Another interesting thought is how the college SJWs vainly try to meet both ends if you think about it. What is the feminist movement if not the attempt to conciliate atomization and individuation with putting all people of a kind (women in this case) under the banner of a tightly-knit group? It is a vain attempt, I believe, because they still hold their own movement servant to atomization (the group does not promote itself but rather the individual freedoms of its participants). Not to mention how the movement naturally fragments once again into black feminism, transgender rights, etc. Is it perhaps that we want to be part of these smaller subgroups, as a kind of instinctive defense of our political and economical freedoms (rather than individual) but are held back by technique?

>That's such a better explanation on why atomization is bad rather than "hurr we must defend the traditional family". It's kind of ironic that technique/capital has to break down subsets of individuals, previously aggregated as tight-knit groups, in order to take hold 'by itself' as the one and only emergent property introducing feedback loops into each individual. I wonder if this process is "natural" insofar as it would have happened in some other way even without the machine, or if we are quite literally bound to our smartphones and production modes.

exactly. 104%. here's another thing that passage provoked in me: this idea that back when there was this weird need to 'protect the modern family' but transposed today it becomes in a sense the same puritanical drive to 'protect the modern individual.' and a deluge of idpol madness immediately proceeds: people have this profoundly uncomfortable double desire to be, at one and the same time, discreet and autonomous individuals, and yet also quasi-mimetic beings, beings violently and perpetually triggered by anything that infringes on their sense of individuality *as it is defined by affiliation* - that is to say, by race or gender or whatever else. this desire to have a sense of ourselves by having it both ways leads to total paranoia and constant outrage: i am me but only because i am a collection of my own signs, and that is the whole thing about signs, that we do not possess them autonomously. consumption and media have turned us inside out but preserve this irreducible core of self-identification that is constantly under threat by others in a negative sense, but is also *constantly being seduced* by media.

>Another interesting thought is how the college SJWs vainly try to meet both ends if you think about it.

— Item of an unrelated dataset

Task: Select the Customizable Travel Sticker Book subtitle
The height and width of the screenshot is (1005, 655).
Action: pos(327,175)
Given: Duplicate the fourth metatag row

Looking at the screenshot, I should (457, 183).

What is the feminist movement if not the attempt to conciliate atomization and individuation with putting all people of a kind (women in this case) under the banner of a tightly-knit group?

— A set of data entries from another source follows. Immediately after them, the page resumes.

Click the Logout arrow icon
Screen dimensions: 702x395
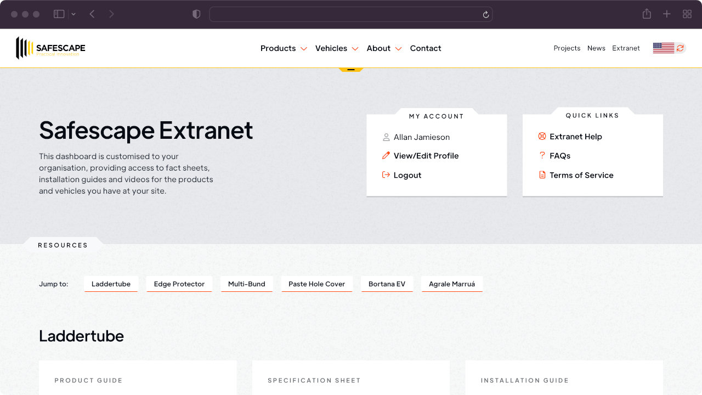[x=386, y=175]
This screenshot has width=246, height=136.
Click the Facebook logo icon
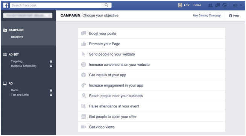click(x=6, y=5)
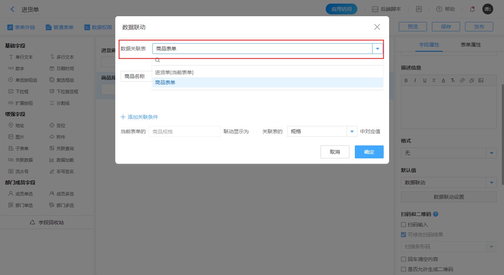This screenshot has width=504, height=275.
Task: Click the notification bell icon
Action: click(472, 9)

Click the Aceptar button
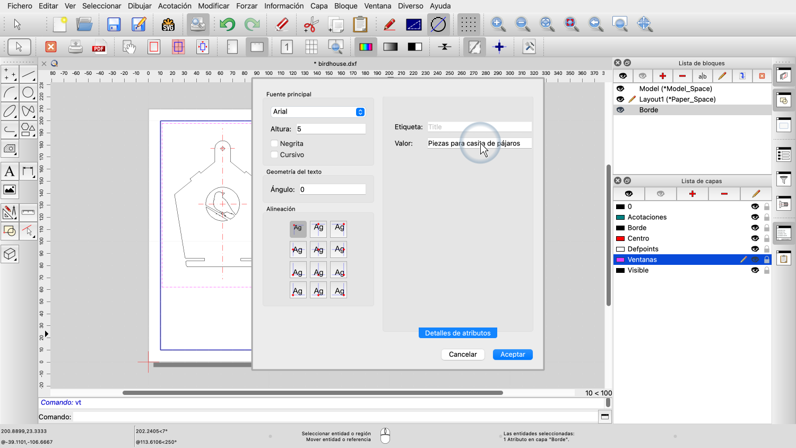(x=513, y=354)
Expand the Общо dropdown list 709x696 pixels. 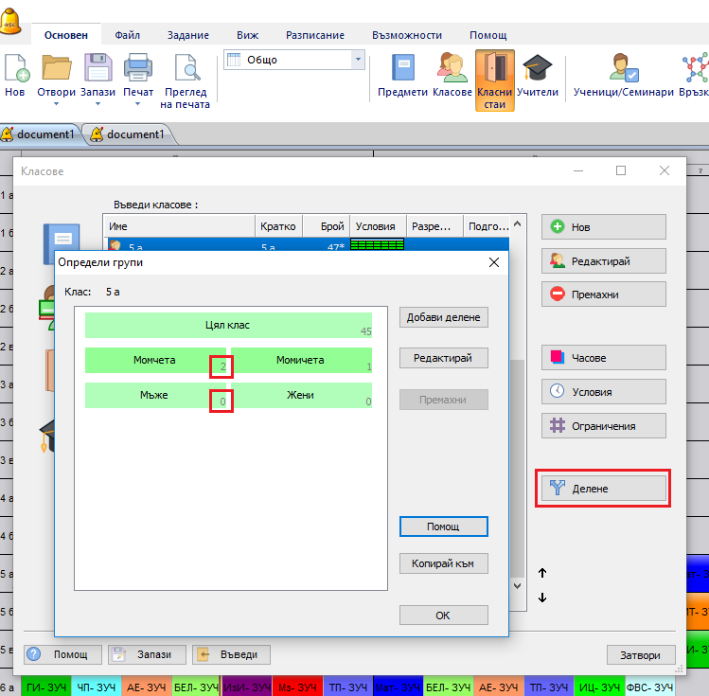point(357,60)
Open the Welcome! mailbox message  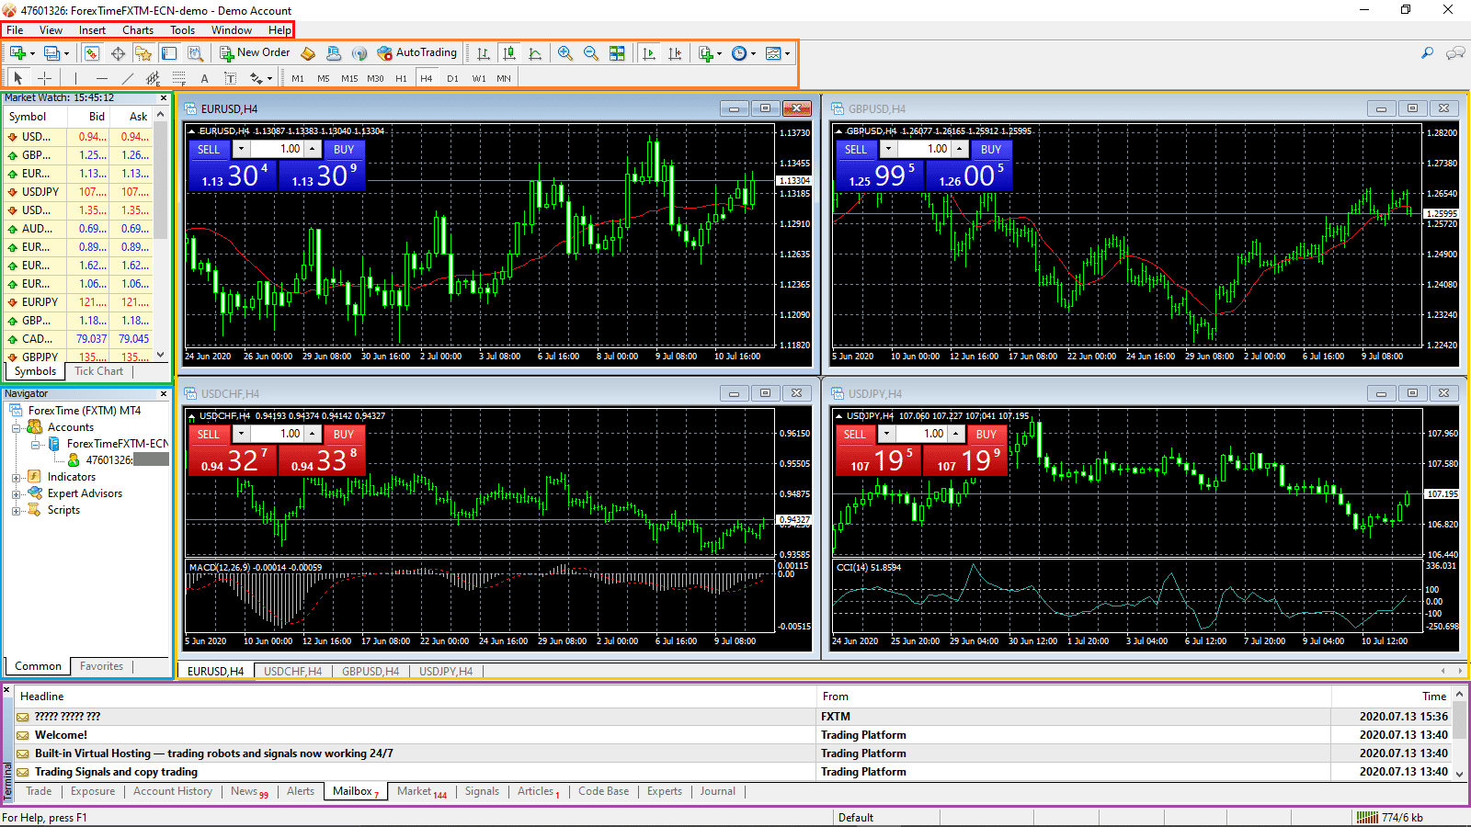[60, 734]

i fucking love Veeky Forums. yes. i think it is so.

>Not to mention how the movement naturally fragments once again into black feminism, transgender rights, etc. Is it perhaps that we want to be part of these smaller subgroups, as a kind of instinctive defense of our political and economical freedoms (rather than individual) but are held back by technique?

this also. this is i would say what belongs to capital as technique, when it metastasizes into consumer culture that we might even call a *consumptive culture.* it is semiologically self-cannibalizing. because we all need more of us to go on being desperately happy about - well, you know what i'm saying.

it's why shit is so uncomfortable. we are talking about the *birth pangs of a eudaimonic society.* a society *predicated on happiness* and yet not wholly conscious of the paradox: that is there is no consciousness of self without consciousness of the other. with *all* that that entails.

pic rel for mysterious reasons.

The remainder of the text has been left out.